------ Selection ------

The art is to create a queue with only one pointer to the circular linked list structure. The circular linked list can be represented with the Node class above.

The first operation we need is to enqueue an element in the queue. That is to insert an element in the queue.

The special case of inserting the first element, would result in a circular linked list with only one Node, which points at itself.

It is first when we insert the second element it becomes tricky. Which Node should the Queue pointer point at?

This is interesting. We need to be able to insert the element in constant time. Hence, if the queue has more element, it should not need to go all the way around the circular linked list. That makes it necessary, for us to be able to find the last element added with constant number of operations.

Also, the element in the circular linked list point in the direction the were inserted.

This results to that we need to point at the last inserted element.

Assuming in the above that the elements are inserted in the order 1, 2, 3, and 4.

Then we can insert the the elements with the following code.

class Queue:
    def __init__(self):
        self.pointer = None
    def enqueue(self, element):
        if self.pointer is None:
            node = Node(element)

------

Problems to work on.
1) Summarize the passage on building a queue from a circular linked list in two sentences.
2) Write the next part of the passage on building a queue from a circular linked list, picking up right after its final line of code.

------ Dataset entries ------

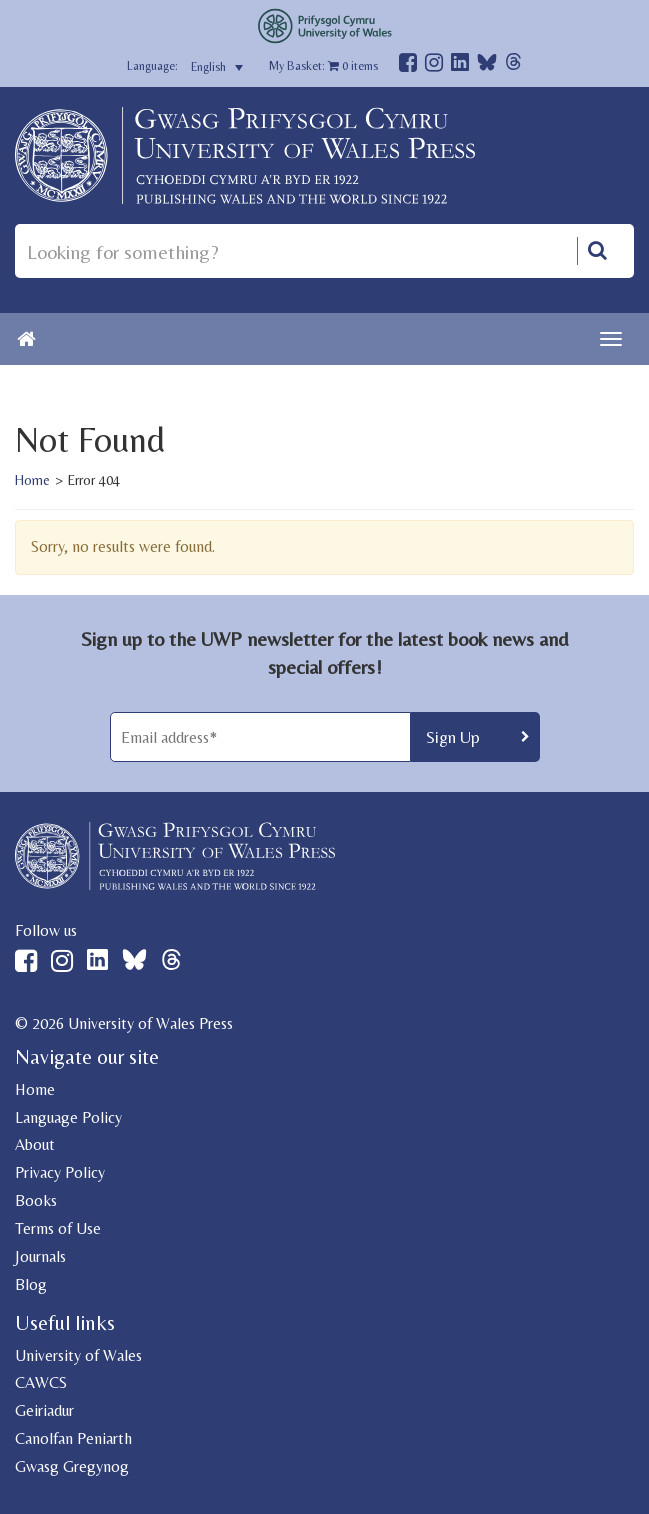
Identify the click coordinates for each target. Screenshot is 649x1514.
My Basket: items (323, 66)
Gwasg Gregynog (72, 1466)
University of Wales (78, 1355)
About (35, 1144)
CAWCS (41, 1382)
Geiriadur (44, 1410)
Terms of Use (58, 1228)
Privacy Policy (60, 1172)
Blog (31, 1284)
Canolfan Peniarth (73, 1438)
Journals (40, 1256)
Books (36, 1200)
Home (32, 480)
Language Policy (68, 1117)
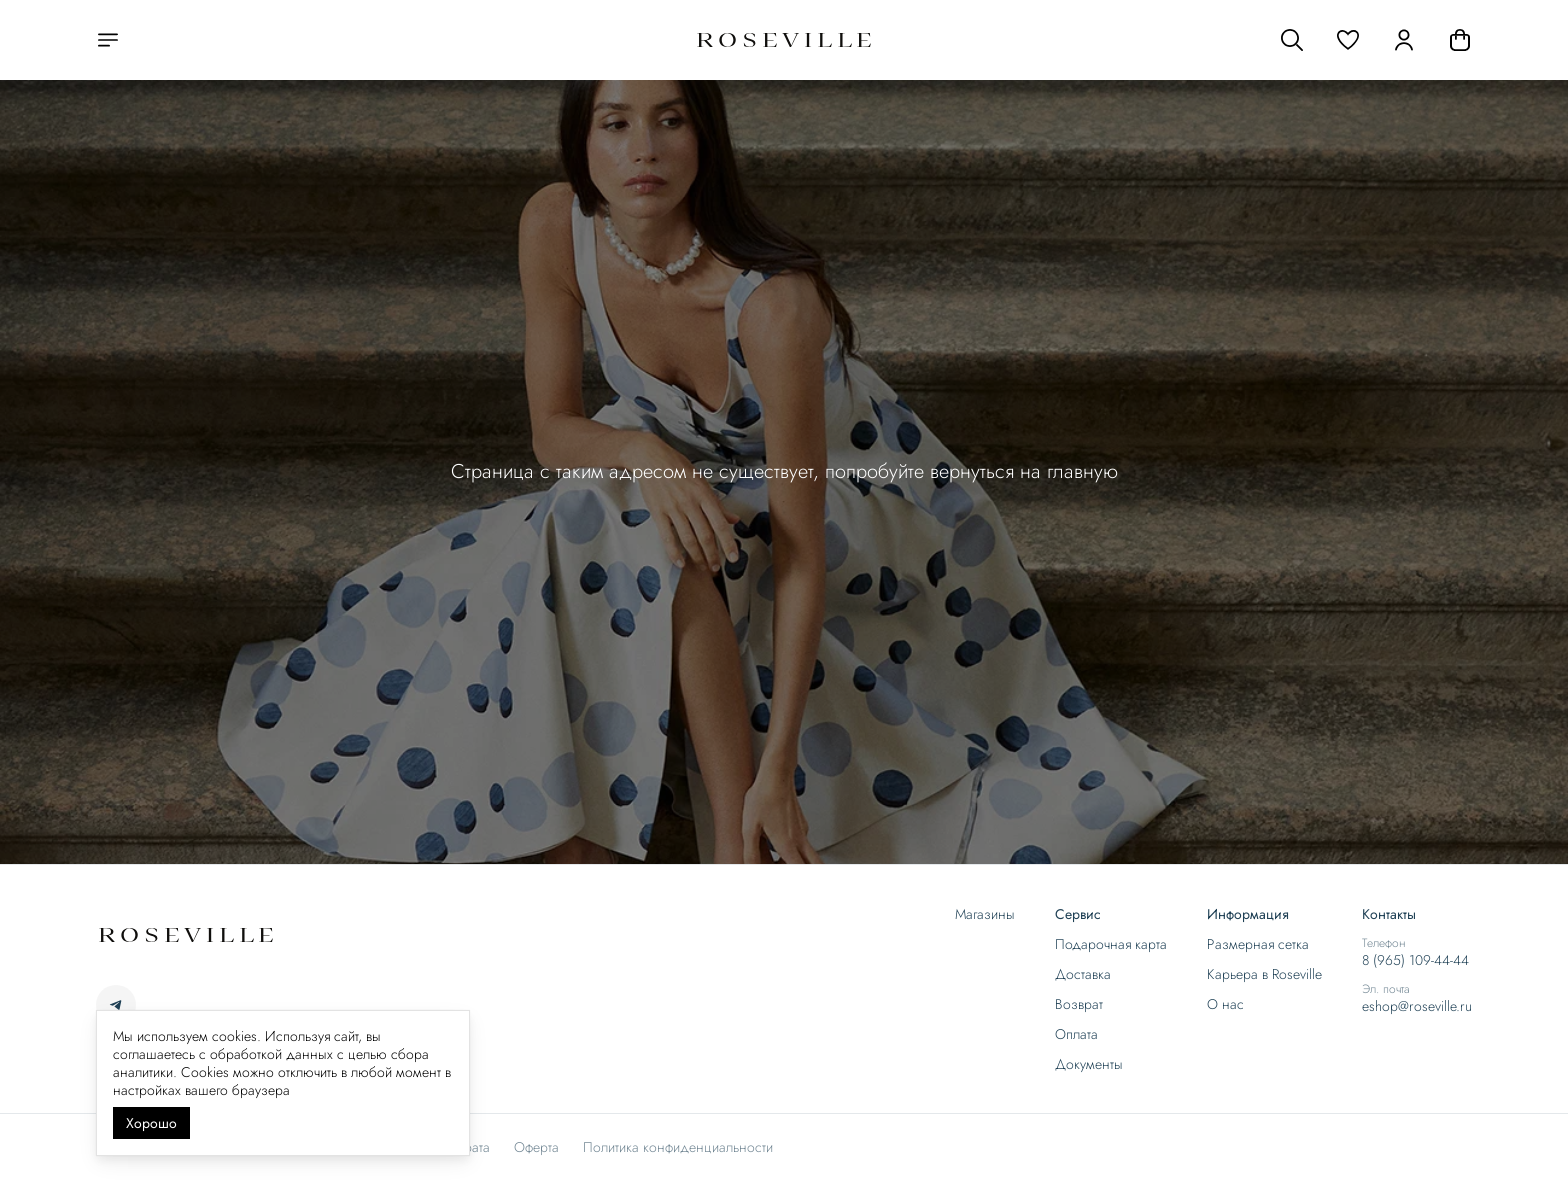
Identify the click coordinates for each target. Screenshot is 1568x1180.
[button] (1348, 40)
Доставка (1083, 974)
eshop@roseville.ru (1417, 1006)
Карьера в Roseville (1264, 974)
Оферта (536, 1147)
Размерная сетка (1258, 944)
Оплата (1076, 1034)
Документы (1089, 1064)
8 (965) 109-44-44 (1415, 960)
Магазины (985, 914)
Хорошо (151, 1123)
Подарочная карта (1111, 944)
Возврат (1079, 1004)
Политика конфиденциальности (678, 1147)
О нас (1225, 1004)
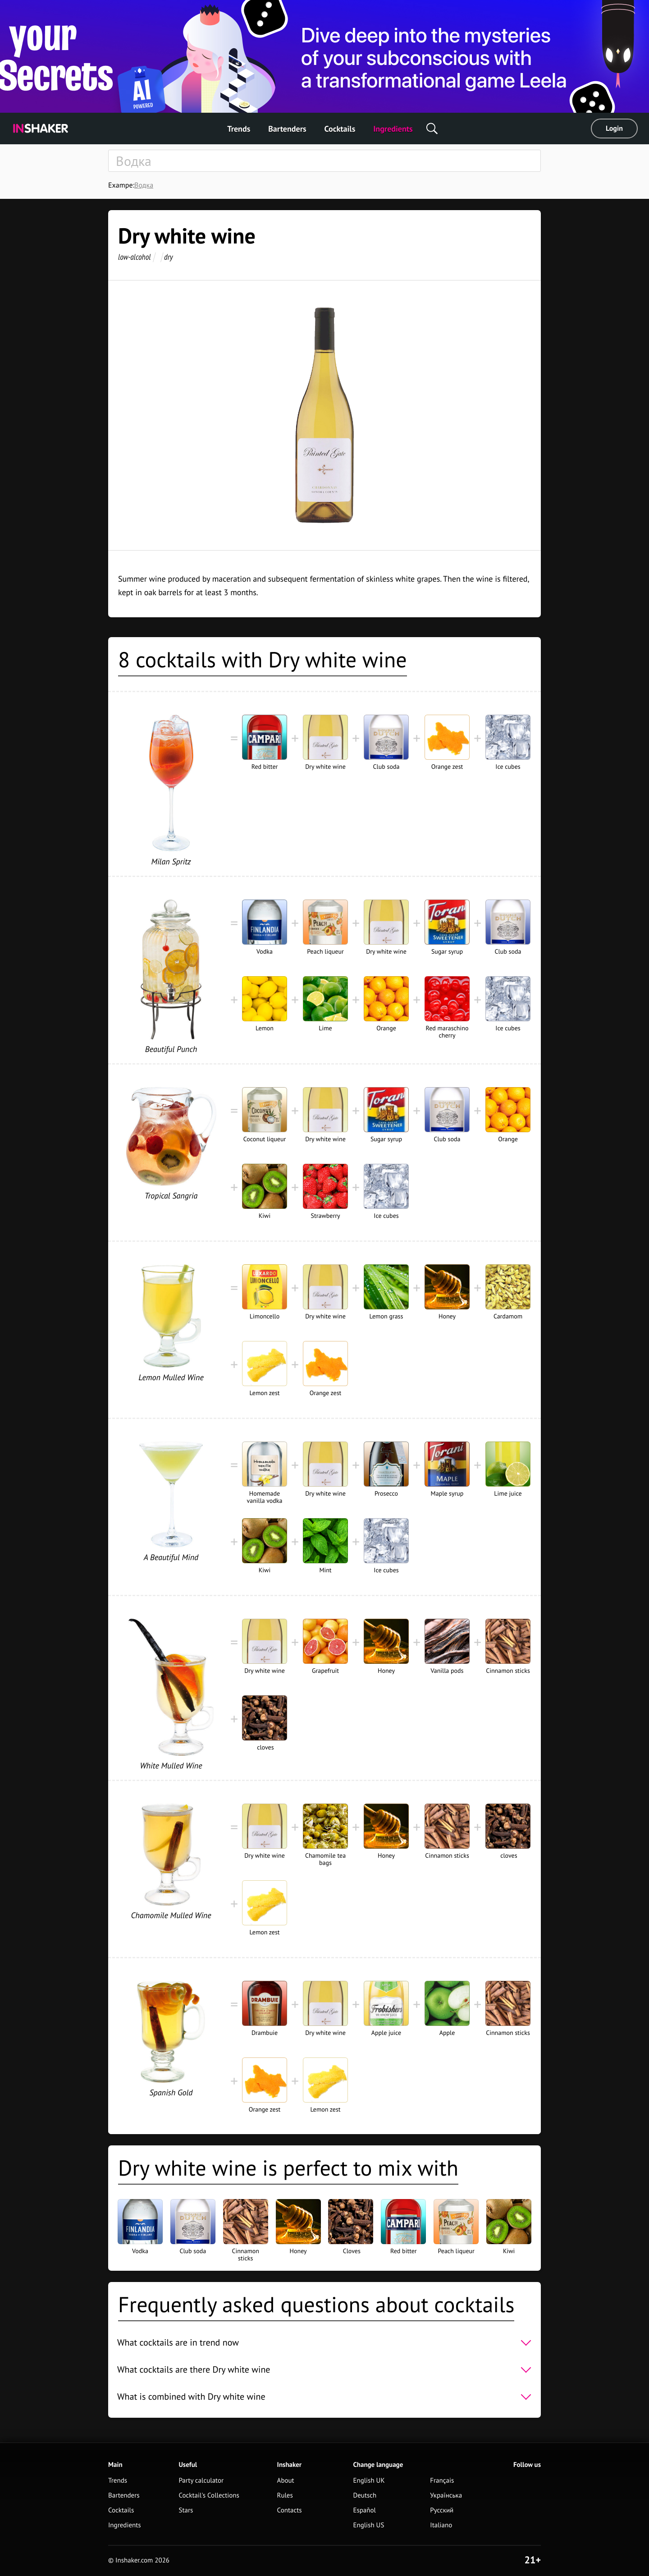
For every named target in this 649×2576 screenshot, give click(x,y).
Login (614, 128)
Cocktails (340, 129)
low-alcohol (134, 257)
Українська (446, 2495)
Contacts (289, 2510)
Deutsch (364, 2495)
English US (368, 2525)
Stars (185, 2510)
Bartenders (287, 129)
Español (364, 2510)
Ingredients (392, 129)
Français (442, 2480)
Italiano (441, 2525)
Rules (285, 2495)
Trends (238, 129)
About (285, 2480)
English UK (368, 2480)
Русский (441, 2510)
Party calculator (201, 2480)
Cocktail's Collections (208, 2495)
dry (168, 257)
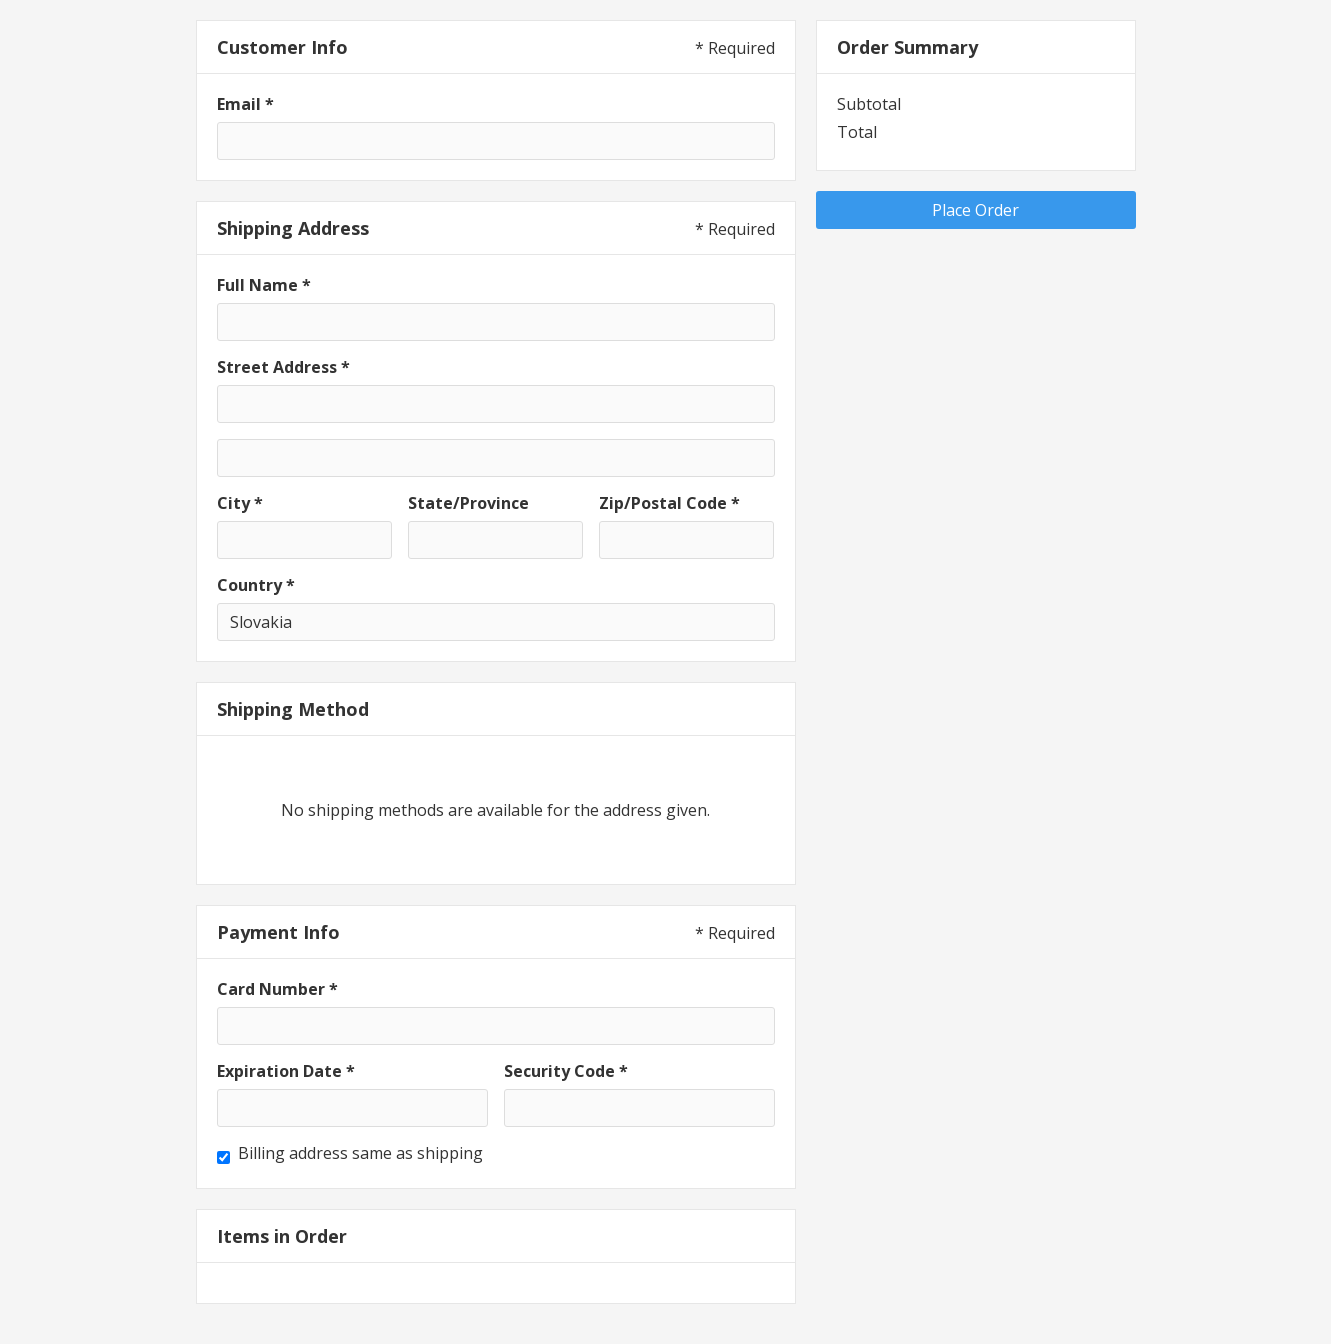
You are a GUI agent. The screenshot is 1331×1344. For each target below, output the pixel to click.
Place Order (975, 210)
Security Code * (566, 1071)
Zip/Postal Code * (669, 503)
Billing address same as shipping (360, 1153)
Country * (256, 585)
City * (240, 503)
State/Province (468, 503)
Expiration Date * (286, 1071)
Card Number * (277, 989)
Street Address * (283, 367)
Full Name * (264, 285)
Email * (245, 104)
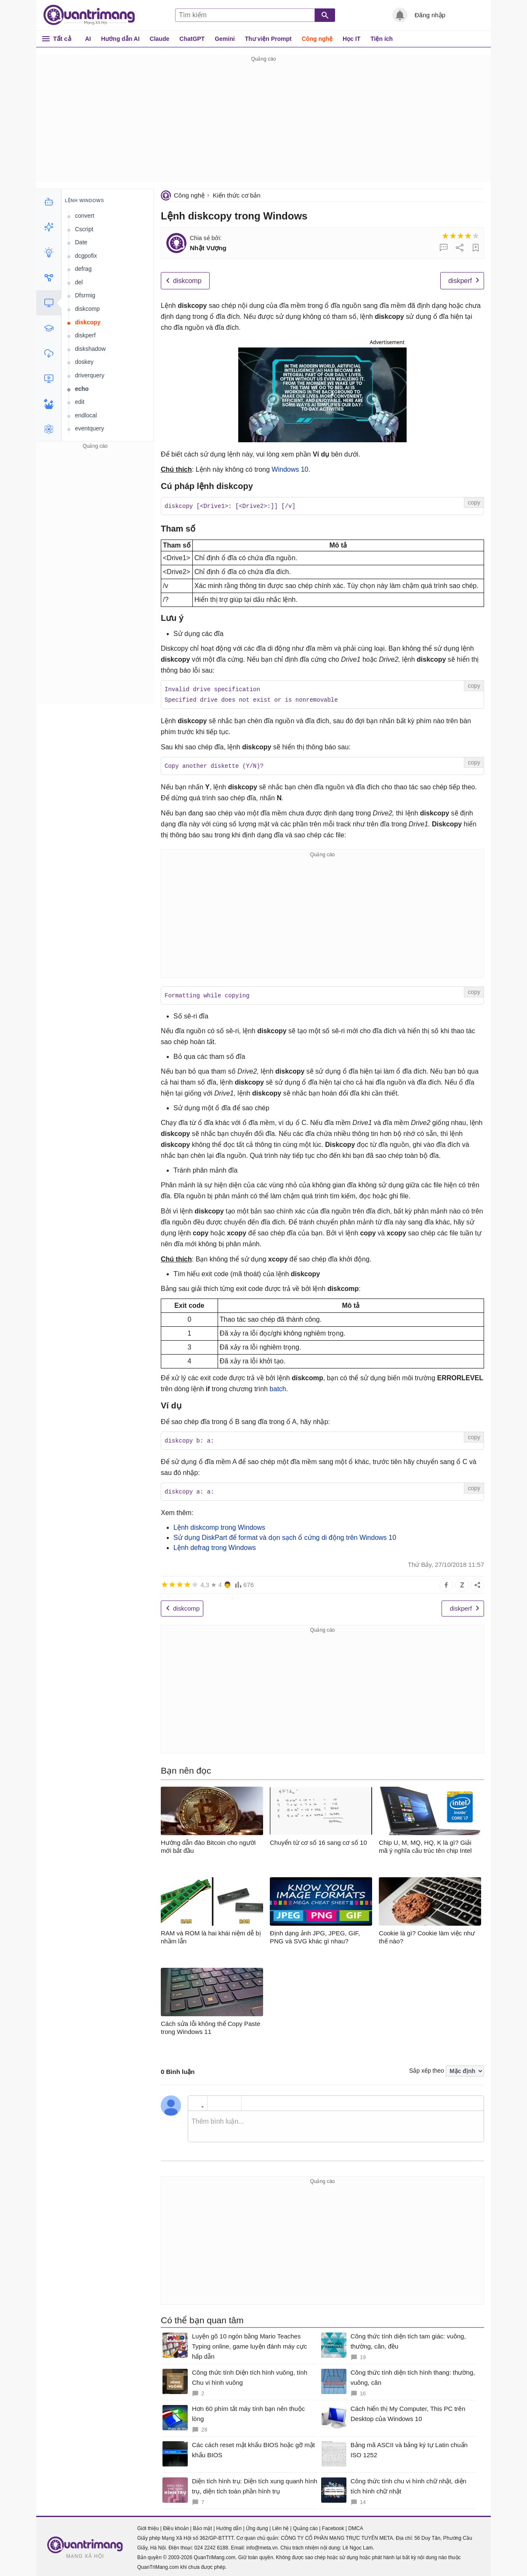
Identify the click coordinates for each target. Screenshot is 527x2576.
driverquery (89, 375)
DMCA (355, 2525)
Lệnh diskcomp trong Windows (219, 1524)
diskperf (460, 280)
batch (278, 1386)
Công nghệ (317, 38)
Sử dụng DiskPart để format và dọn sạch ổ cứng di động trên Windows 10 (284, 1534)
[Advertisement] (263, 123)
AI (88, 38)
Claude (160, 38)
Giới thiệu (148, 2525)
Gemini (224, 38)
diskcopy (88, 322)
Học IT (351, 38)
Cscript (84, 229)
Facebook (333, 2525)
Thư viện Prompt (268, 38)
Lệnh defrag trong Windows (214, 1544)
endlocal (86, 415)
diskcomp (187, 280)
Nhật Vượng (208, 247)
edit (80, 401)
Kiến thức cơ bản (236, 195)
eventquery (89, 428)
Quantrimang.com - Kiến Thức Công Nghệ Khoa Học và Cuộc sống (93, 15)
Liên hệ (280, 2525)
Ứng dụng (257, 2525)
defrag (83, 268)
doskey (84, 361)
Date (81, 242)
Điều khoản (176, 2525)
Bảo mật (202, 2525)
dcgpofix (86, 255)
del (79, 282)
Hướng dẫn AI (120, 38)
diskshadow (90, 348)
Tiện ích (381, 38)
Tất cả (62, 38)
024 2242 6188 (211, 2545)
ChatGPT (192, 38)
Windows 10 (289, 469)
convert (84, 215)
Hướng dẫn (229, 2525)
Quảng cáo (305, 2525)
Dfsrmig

------

Outputs in order.
1) A queue can be built with only one pointer into a circular linked list, and inserting the first element produces a list with a single node that points at itself. Since enqueueing must take constant time and the nodes point in the order they were inserted, the queue's pointer has to point at the last inserted element.

2)
            self.pointer = node
            self.pointer.next_node = node
        else:
            node = Node(element, self.pointer.next_node)
            self.pointer.next_node = node
            self.pointer = node

The code of enqueue shows first the base case, where the circular linked list is empty. Then the case where minimum one Node already exists.

Let’s follow the code of above. Before we call enqueue let’s assume it looks as follows.

First thing is to create a new Node (with the new element, below we use 5) and point it at the queues pointer next_node.

Point the queue pointers next_node at the new Node we created.

Then we update the queue pointer to point at the new Node.

That is it. We still have a circular linked list and only one pointer from the Queue. Notice, that this all happens in constant number of operations. That is, it is independent of how many Nodes are in the circular linked list. If we have 6,000 Nodes, we still only use the 3 operations described above. Hence, enqueue has a O(1) worst case run time.

Next step will see if we can dequeue correctly from the structure, while keeping it intact.

Step 3: How to dequeue from the circular linked list

This seems tricky at first.

But look at the following diagram, where we have 4 elements. They have been inserted by the enqueue function given in Step 2. The first element was 1, then 2, then 3, and finally element 4.

Hence, when we dequeue, we want to return and remove element 1. And the circular linked list should look like this afterwards.

Also, the dequeue operation should be done in constant number of operations.

Obviously, there is a special case, when we only have one element in the queue. Then we remove it and make the queue pointer point at None.

class Queue:
    # Continued...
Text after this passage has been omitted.